Quote every entry below verbatim, leaving out the pictures.

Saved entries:
- - - -

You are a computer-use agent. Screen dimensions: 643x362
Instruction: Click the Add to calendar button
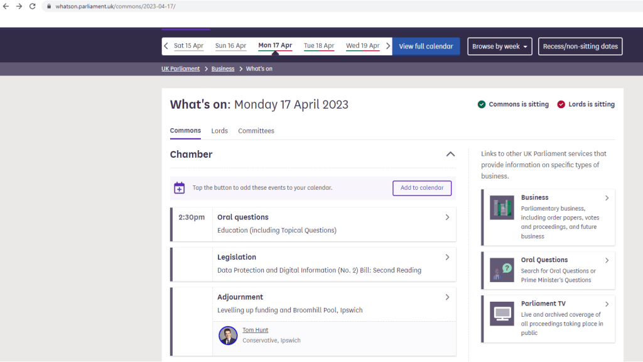(422, 188)
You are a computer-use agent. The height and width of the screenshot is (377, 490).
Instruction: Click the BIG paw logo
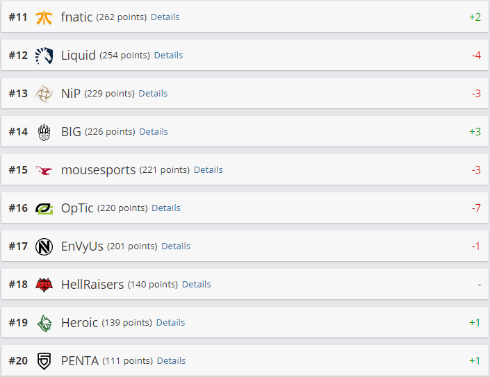[44, 132]
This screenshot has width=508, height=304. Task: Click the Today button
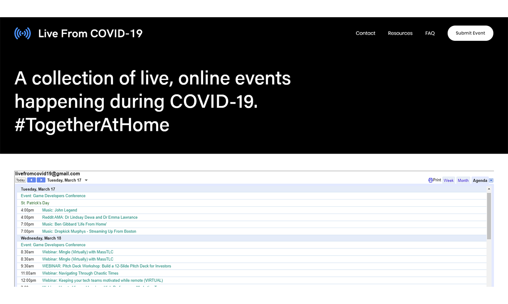[x=20, y=180]
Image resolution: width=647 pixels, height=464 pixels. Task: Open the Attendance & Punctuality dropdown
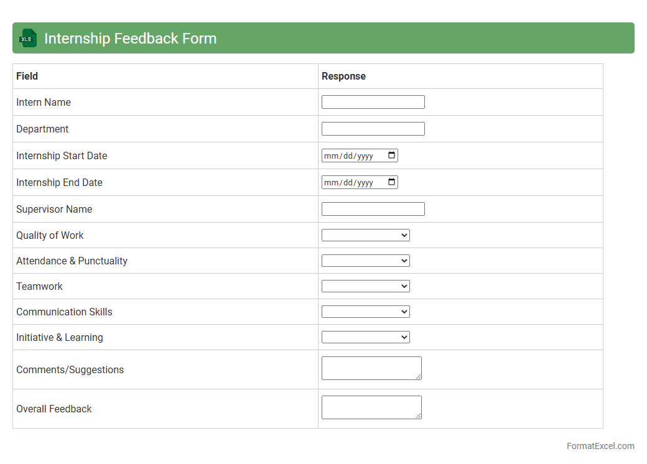[365, 261]
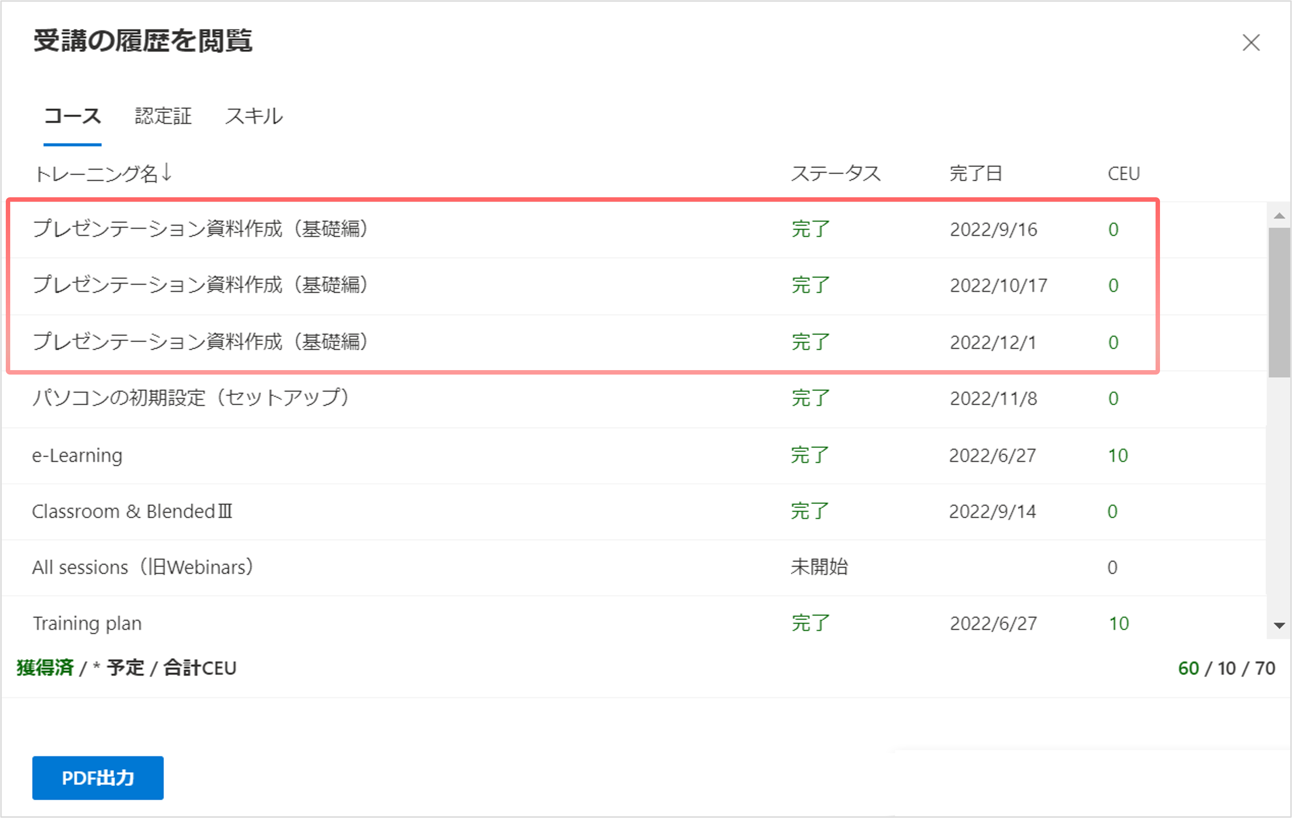Viewport: 1292px width, 818px height.
Task: Open the e-Learning training row
Action: pos(634,455)
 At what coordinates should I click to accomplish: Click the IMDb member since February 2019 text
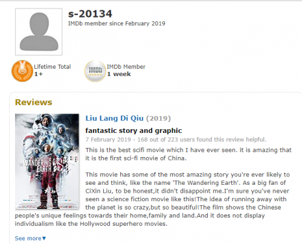117,24
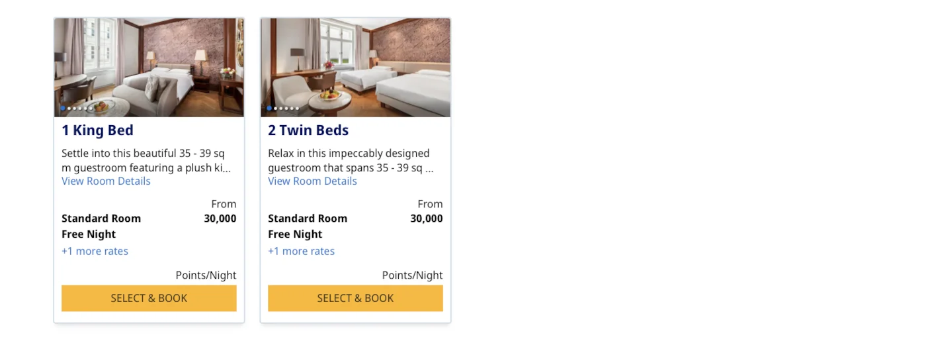The height and width of the screenshot is (343, 926).
Task: Select first carousel dot on Twin Beds photo
Action: (x=269, y=109)
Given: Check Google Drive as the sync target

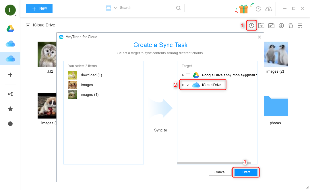Looking at the screenshot, I should tap(188, 75).
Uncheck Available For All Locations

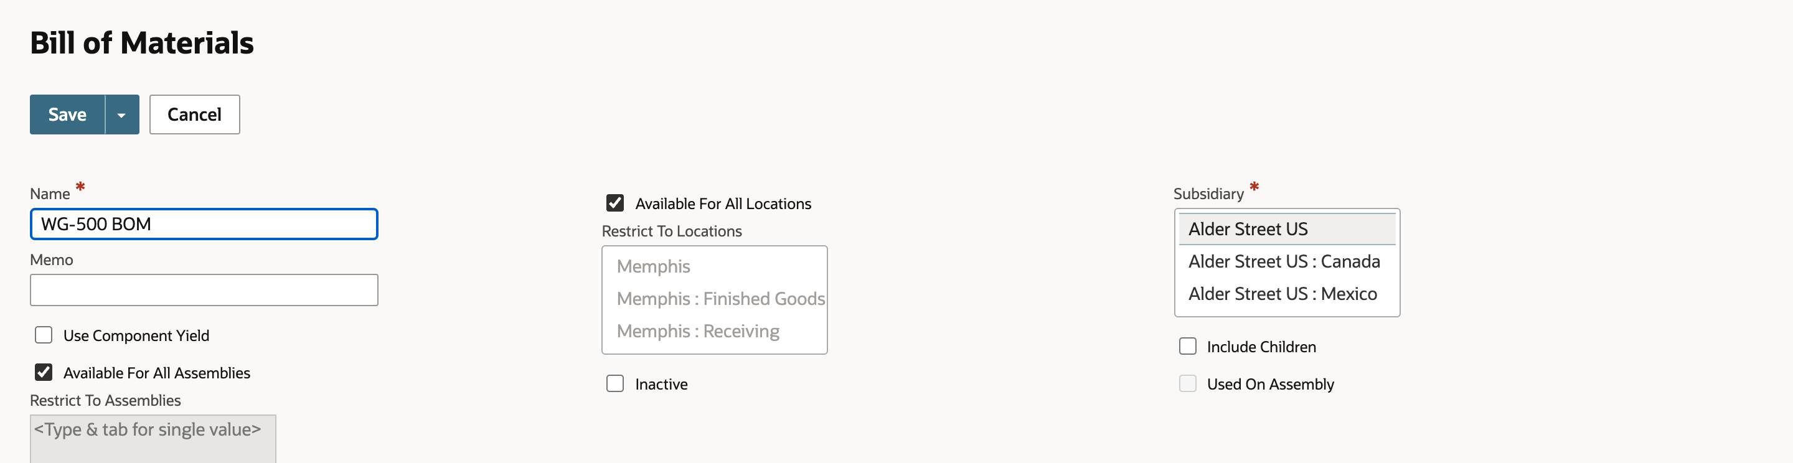coord(615,203)
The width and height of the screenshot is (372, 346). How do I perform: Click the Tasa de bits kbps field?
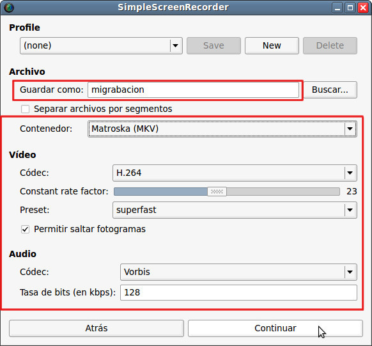pos(238,293)
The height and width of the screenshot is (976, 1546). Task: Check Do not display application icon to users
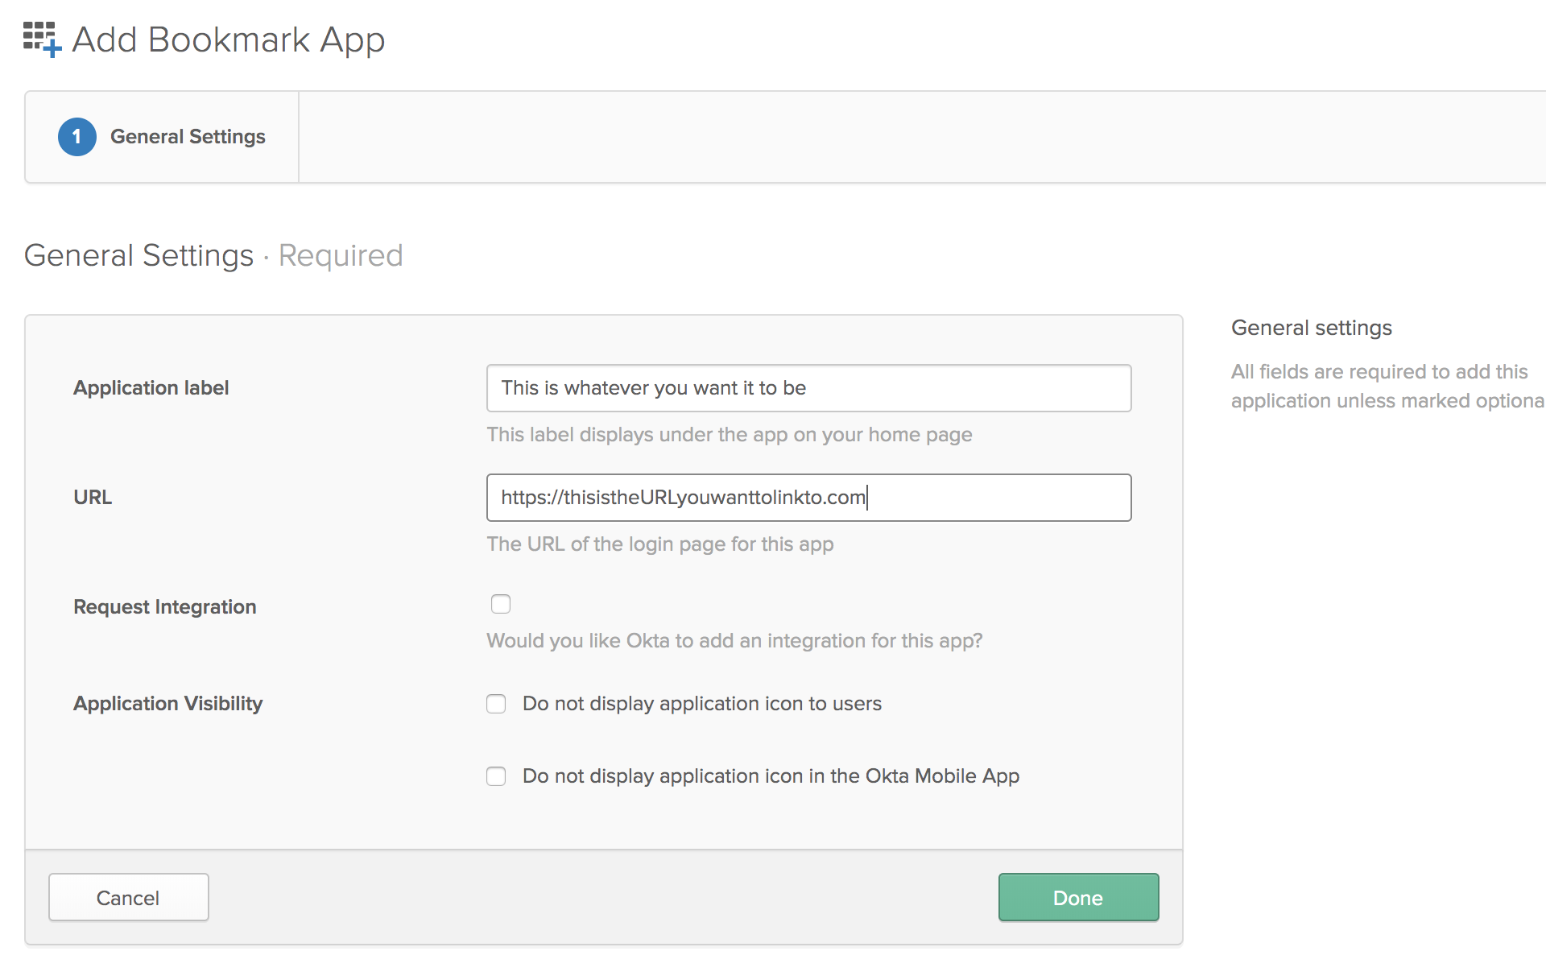coord(496,703)
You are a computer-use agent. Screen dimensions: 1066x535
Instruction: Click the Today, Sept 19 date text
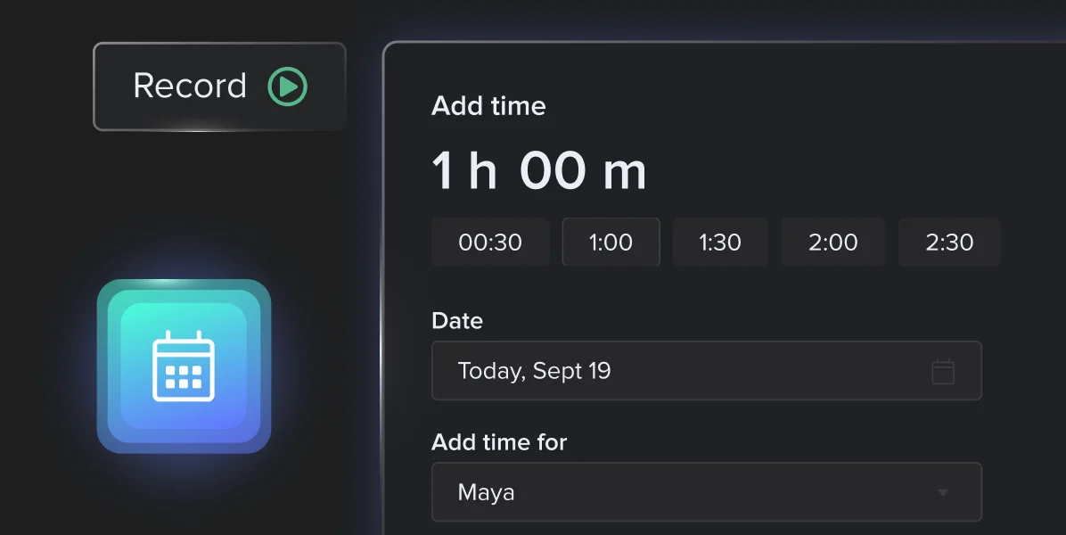pos(534,371)
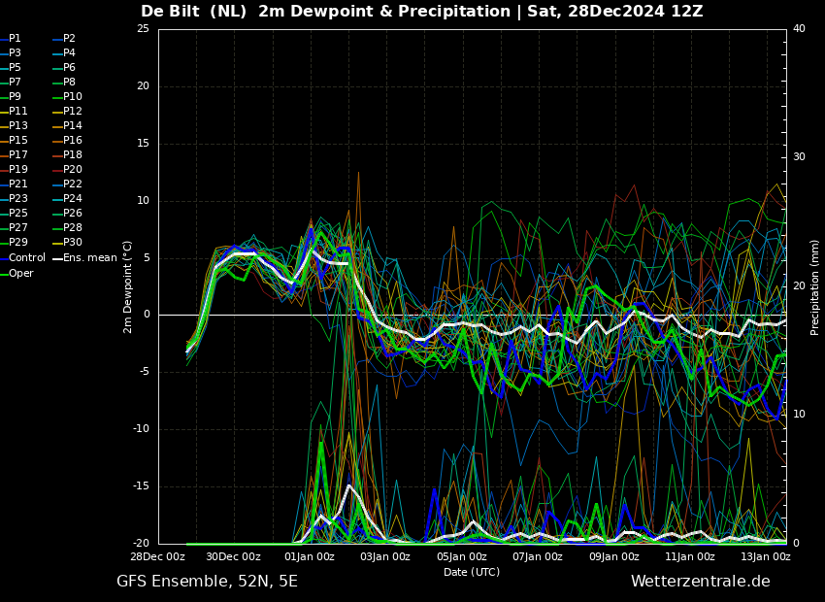Click the chart title for De Bilt
The height and width of the screenshot is (602, 825).
[421, 12]
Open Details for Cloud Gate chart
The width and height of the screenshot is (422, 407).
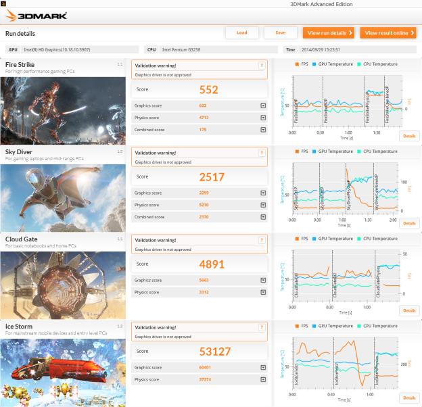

- - - -

> Answer below:
You are a computer-use agent. Screen dimensions: 643x362
Instruction: Click the Add to calendar button
(422, 188)
You are a computer-use agent. The height and width of the screenshot is (377, 490).
Instruction: Click the BIG paw logo
[44, 132]
This screenshot has width=508, height=304. Task: Click the Today button
[x=20, y=180]
Image resolution: width=647 pixels, height=464 pixels. Task: Open the Attendance & Punctuality dropdown
[365, 261]
Viewport: 1292px width, 818px height.
Task: Open the e-Learning training row
Action: pos(634,455)
 At what coordinates should I click to accomplish: Click the IMDb member since February 2019 text
117,24
The height and width of the screenshot is (343, 926).
Task: Select first carousel dot on Twin Beds photo
Action: (x=269, y=109)
Given: Check Google Drive as the sync target

Looking at the screenshot, I should tap(188, 75).
Uncheck Available For All Locations

coord(615,203)
The width and height of the screenshot is (372, 346). How do I perform: Click the Tasa de bits kbps field?
pos(238,293)
The height and width of the screenshot is (976, 1546). Task: Check Do not display application icon to users
coord(496,703)
You are a computer-use agent. Screen dimensions: 1066x535
Instruction: Click the Today, Sept 19 date text
pos(534,371)
Click the chart title for De Bilt
The height and width of the screenshot is (602, 825).
[421, 12]
Open Details for Cloud Gate chart
The width and height of the screenshot is (422, 407).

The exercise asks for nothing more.